(Stored records)

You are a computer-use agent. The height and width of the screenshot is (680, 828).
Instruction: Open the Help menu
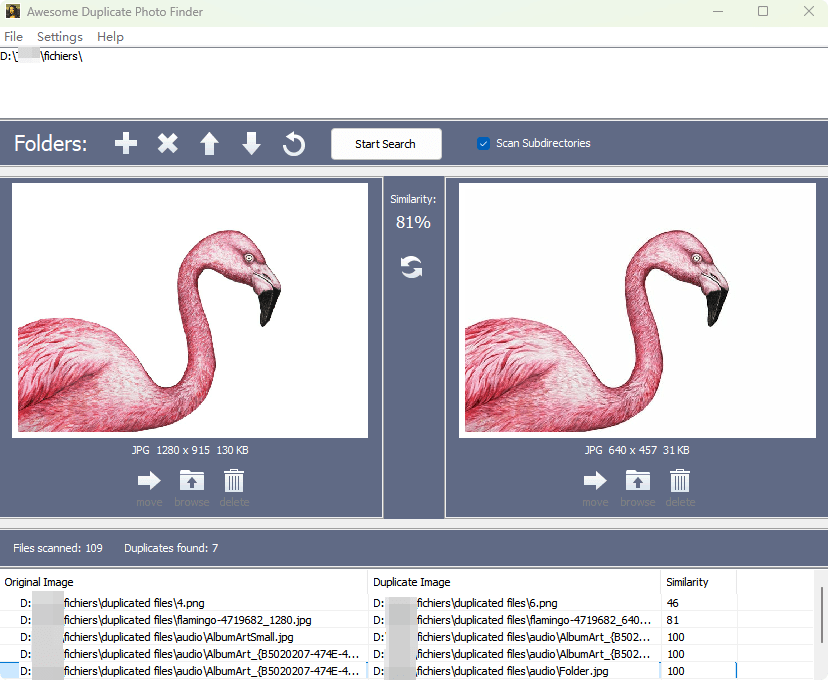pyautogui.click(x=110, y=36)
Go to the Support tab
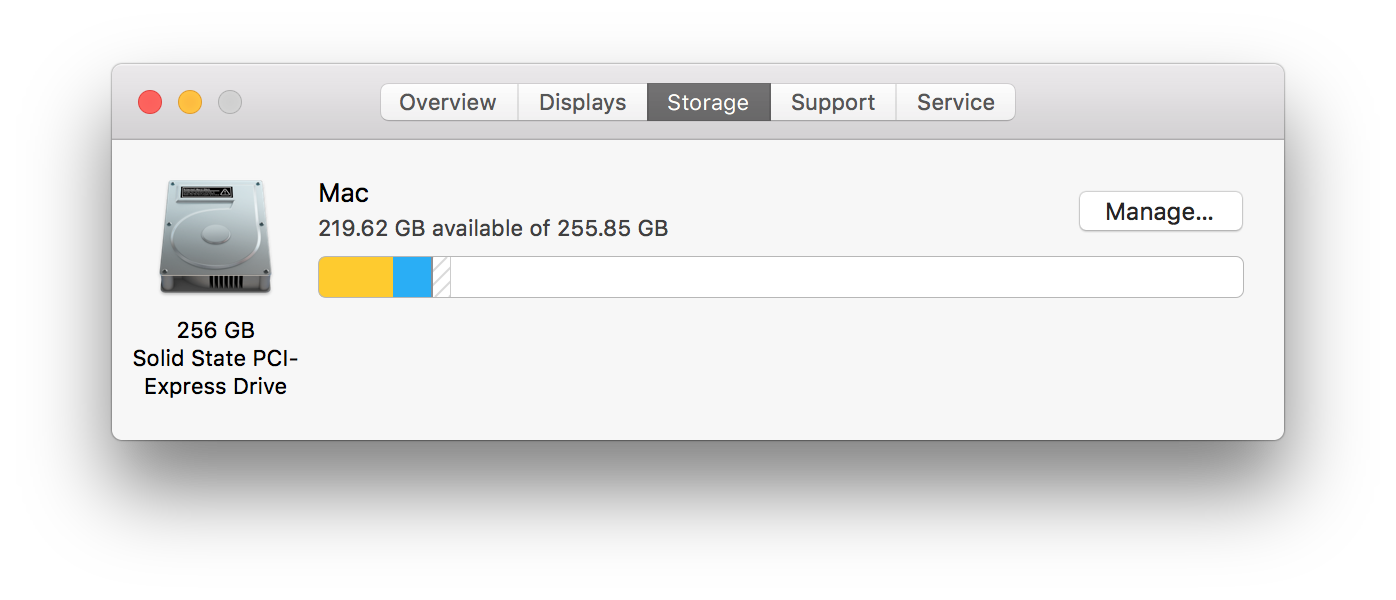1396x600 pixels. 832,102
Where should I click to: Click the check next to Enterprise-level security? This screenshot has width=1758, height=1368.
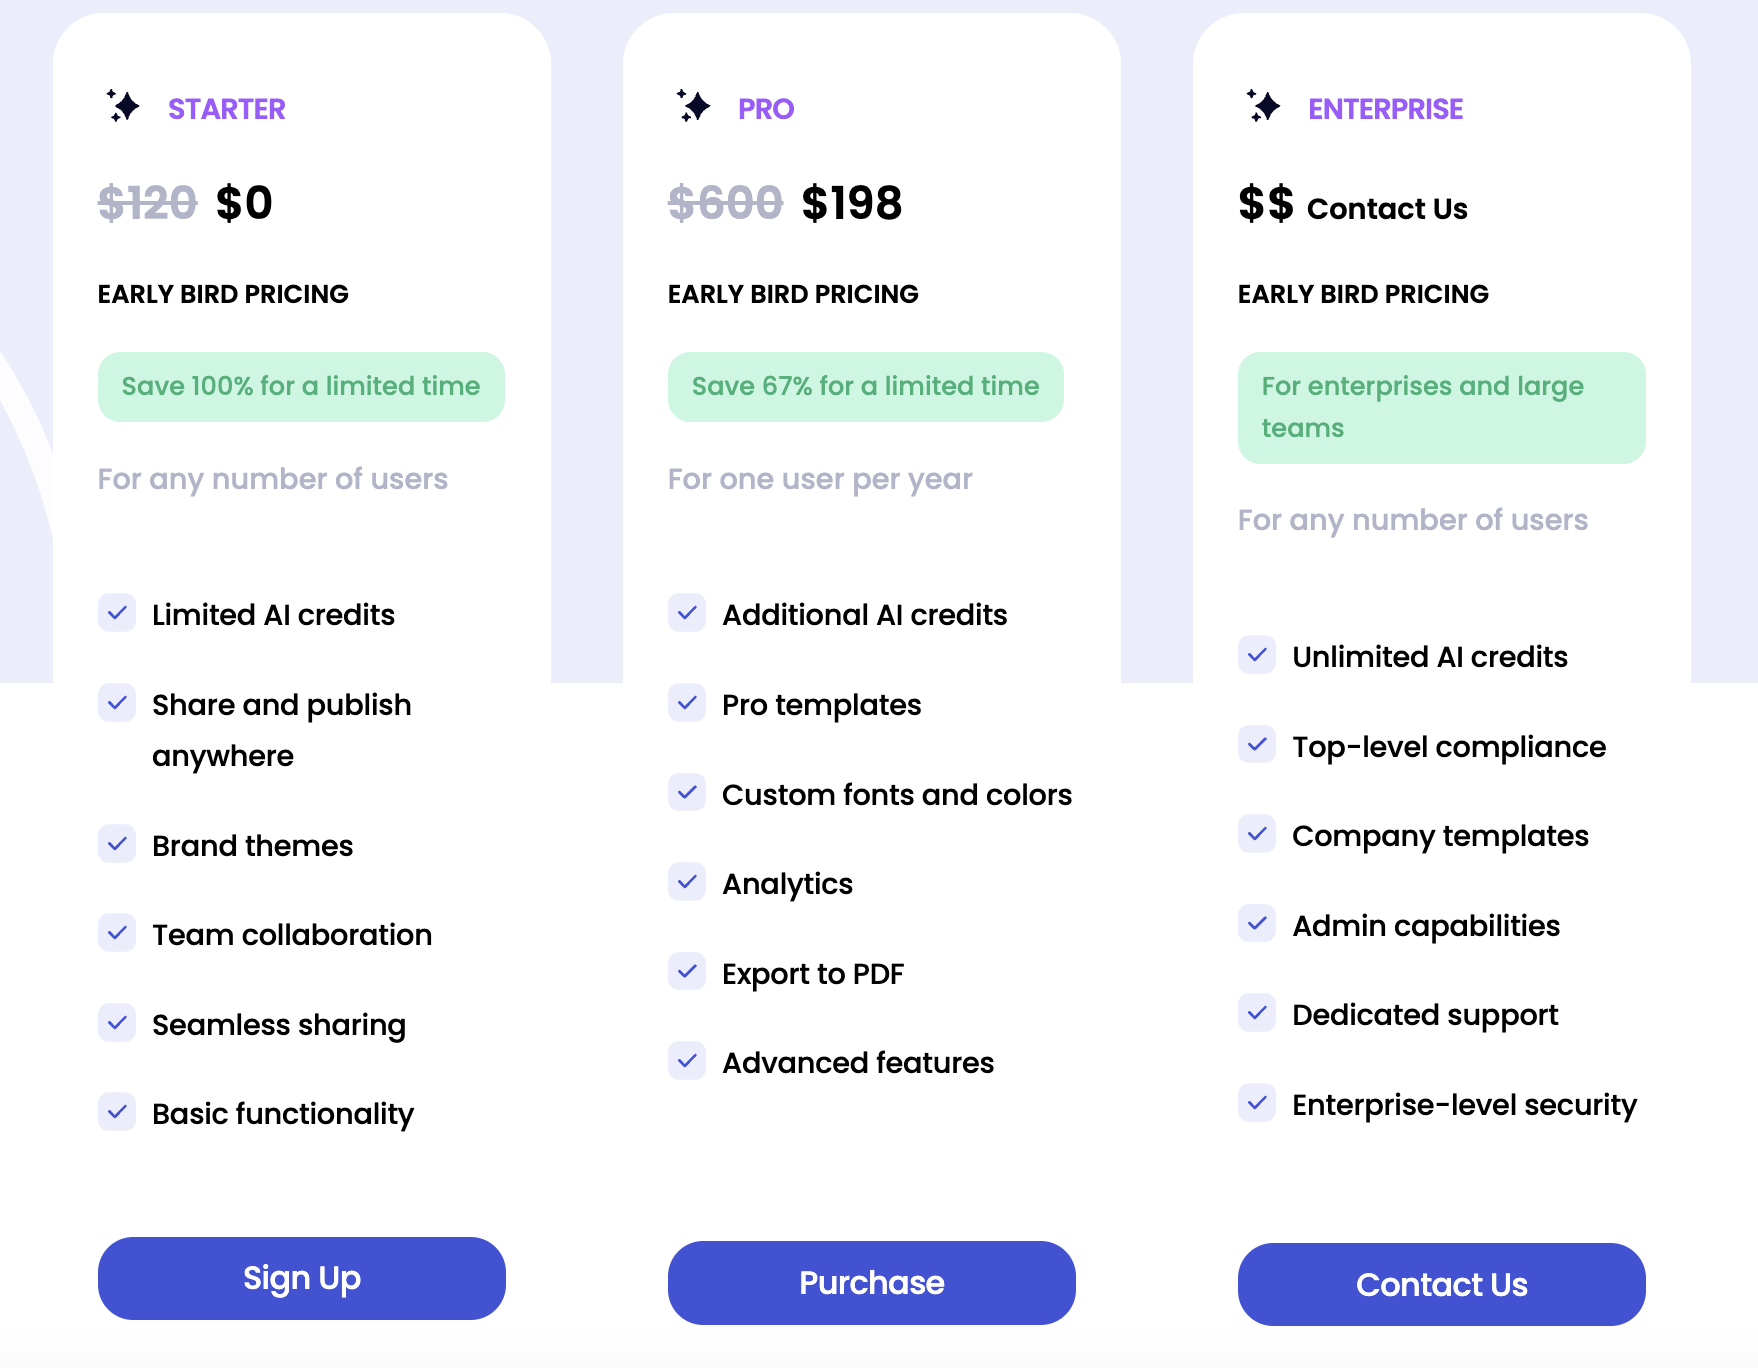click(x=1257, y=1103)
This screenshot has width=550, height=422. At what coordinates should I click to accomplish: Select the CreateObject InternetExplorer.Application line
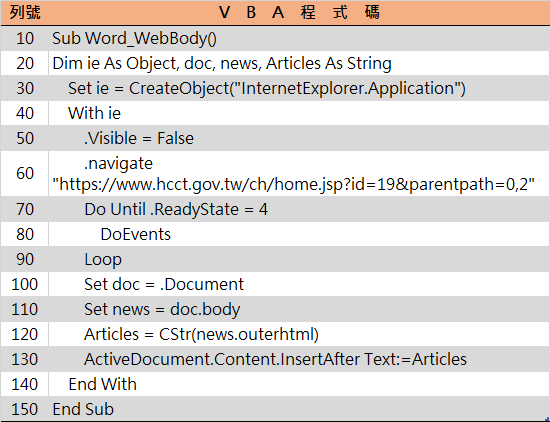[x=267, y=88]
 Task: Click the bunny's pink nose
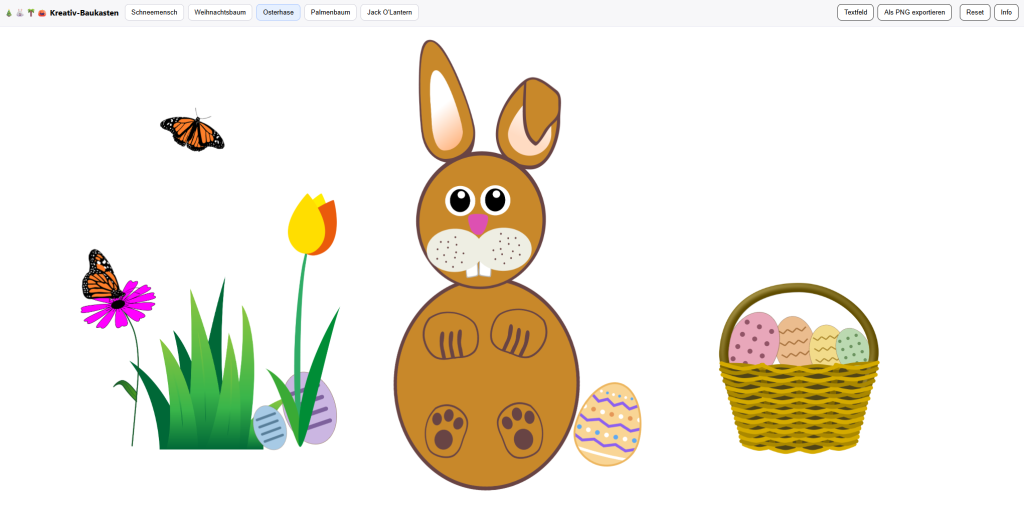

Action item: The records above need to be given again exactly. Omit the pictures.

Output below:
You are a computer-use agent. The height and width of the screenshot is (680, 828).
Instruction: Open the Help menu
pyautogui.click(x=110, y=36)
Go to the Support tab
1396x600 pixels. 832,102
Where should I click to: Click the check next to Enterprise-level security? This screenshot has width=1758, height=1368.
click(x=1257, y=1103)
This screenshot has width=550, height=422. At what coordinates should I click to accomplish: Select the CreateObject InternetExplorer.Application line
[x=267, y=88]
 Task: Click the bunny's pink nose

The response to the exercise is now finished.